ファンキー・ジャズの隠れ好盤
ファンキー・ジャズは、ハードバップからの派生したサブ・ジャンル、若しくは、ハードバップ後継の演奏スタイルである。1950年代終盤から1960年代前半に、そのスタイルはほぼ確立されている。ブルースや教会音楽(ゴスペル)を基本にした展開が主で、ファンクネス溢れ、アーシーでブルージー、ややスピリチュアルな要素も見え隠れする音世界。
1960年代中盤にはファンキー・ジャズは成熟、1960年代後半には、R&Bとの融合が行われ「ソウル・ジャズ」とも呼ばれた。ソウル・ジャズになると、後続の「クロスオーバー・ジャズ」な要素が強く出てきて、純ジャズな要素は希薄になっていくのだが、ファンキー・ジャズの場合は、まだまだ純ジャズな要素もしっかりと残っていて、意外と聴き応えのある演奏が多い。

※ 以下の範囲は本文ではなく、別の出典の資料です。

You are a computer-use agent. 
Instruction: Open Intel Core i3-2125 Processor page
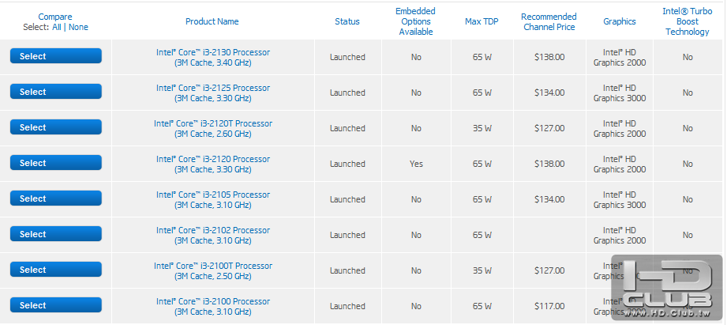point(212,88)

例えば、この盤などが好例だと思う。Johnny Griffin & Matthew Gee『Soul Groove』(写真左)。1963年5月の録音。ちなみにパーソネルは、Johnny Griffin (ts), Matthew Gee (tb), "Big" John Patton (org - tracks 1, 5 & 8), Hank Jones (p, org - tracks 2-4, 6 & 7), Aaron Bell (b, tuba), Art Taylor (ds), Carlos "Patato" Valdes (cong, bong)。
リトル・ジャイアント・テナー、ジョニー・グリフィン(写真右)とマシュー・ジーのトロンボーン、2管フロントの好盤。グリフィンのテナーはもともとファンクネス濃厚なテナーなので、ファンキー・ジャズにしっかりとフィットする。マシューはテキサス出身の隠れ名手。テキサス・テナーならぬ「テキサス・トロンボーン」である(笑)。音感は力強く、ユーモラスな部分はほどほど、音色の基本は暖かく、じっくり和み系。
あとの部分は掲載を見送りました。